Dans la foulée de mai '68

Cette naissance n'était pas le fruit du hasard, peu après les révoltes de '68 en Europe. Dans la foulée, le 18 février 1971, le numéro 1 de Knack sortait des presses : pour la Flandre, la première expérience de magazine d'information jamais réalisée". Et aussi : "L'esprit du temps dans lequel Knack a grandi, et sur lequel le magazine a exercé une certaine influence localement, peut se résumer à ce seul mot : l'émancipation".

Si l’on examine le numéro du 18 octobre 1971 avec en couverture le "Dossier avortement", avec des votes pour et contre et un reportage à Londres, "sanctuaire en faveur de l'avortement". Le rédacteur Willy De Nolf, écrivait dans son éditorial : "Il y a un tournant dans l'opinion publique et parmi les législateurs de certains pays".

Knack n’était pas lié aux trois grands "piliers", correspondant aux trois partis politiques traditionnels (chrétien, libéral, socialiste), organisant la société belge de l'époque. 

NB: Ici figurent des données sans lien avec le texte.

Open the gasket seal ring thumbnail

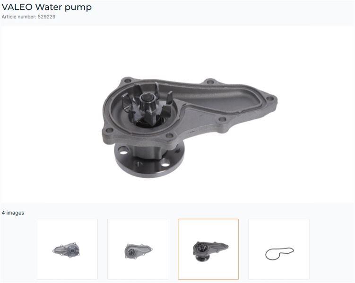tap(279, 249)
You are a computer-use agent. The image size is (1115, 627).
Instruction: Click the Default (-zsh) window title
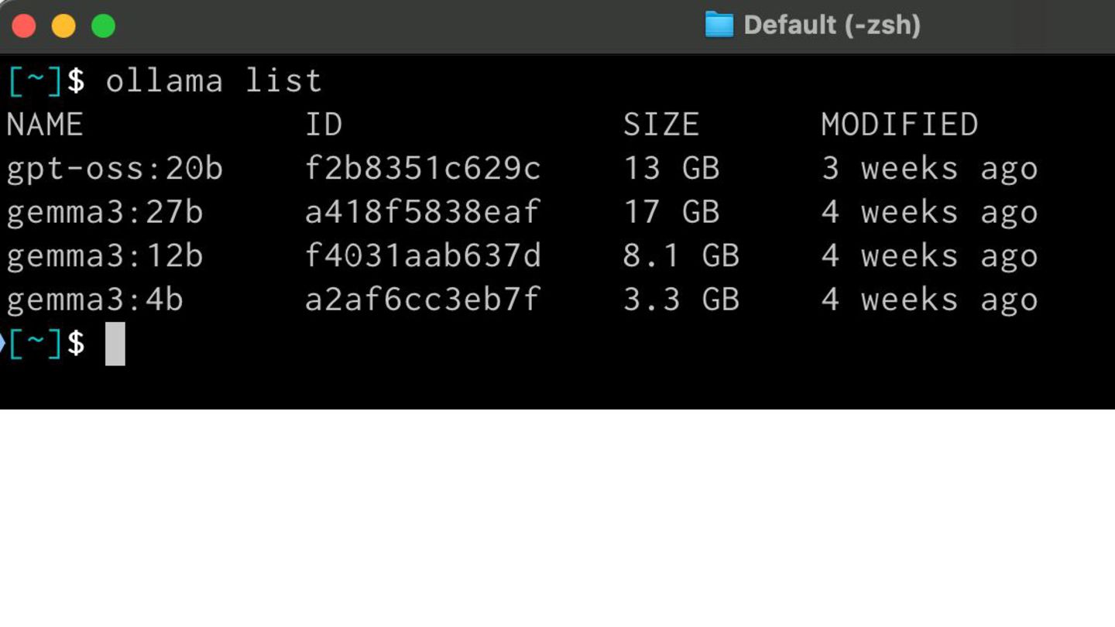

Sur ce pluralisme, l'actuel rédacteur en chef Bert Bultinck écrit dans le numéro célébrant les 50 ans du magazine: "C'est l'un des aspects dans lesquels Knack était en avance sur son temps, et les politiciens ont certainement dû s'y habituer. Ce dernier n'a pas fondamentalement changé. Aujourd'hui encore, la rédaction se heurte régulièrement à l'establishment politique, qui prétend valoriser la liberté d'expression, mais devient irritable lorsque Knack n'écrit pas ce que les politiciens aimeraient lire sur eux-mêmes".

Journalisme d’investigation

Knack aura aussi été un pionnier du journalisme d’investigation en Flandre, avec des reporters comme Frank De Moor et Walter De Bock, entre autres, qui se sont penchés sur les agissements de l'ancien Premier ministre Paul Vanden Boeynants ou du bourgmestre de Knokke, Leopold Lippens. Ou dans le trafic d'êtres humains, comme Chris De Stoop. Plus récemment, il y a eu les révélations des "Panama papers".

 Knack a toujours accordé beaucoup de place pour les reportages à l’étranger, mais aussi à la science et à la culture, dès le début, avec des interviews et des critiques. Patrick Duynslaegher a fait connaître le journalisme cinématographique critique à un large public. En 1985, le Knack Weekend (style de vie) a été ajouté, avec Tessa Vermeiren, et depuis 2000, le Knack Focus (culture et médias) a été ajouté.

Depuis un demi-siècle, Knack a plus ou moins le même logo et la couverture n’a pas beaucoup changé. A l'heure de l'Internet, le magazine papier tient bon avec, selon les derniers chiffres du CIM (Centre d'Information sur les Médias), 98 809 exemplaires diffusés, la plupart destinés aux abonnés. 

Roularta Media, qui peu après Knack a également lancé le magazine économique Trends, auquel est venu s'ajouter plus tard le Sportmagazine, a commandé l'automne dernier une nouvelle presse rotative de 12,5 millions d'euros, non seulement pour imprimer ses propres magazines, mais aussi de nombreuses autres publications. Le magazine papier ne semble donc pas encore mort.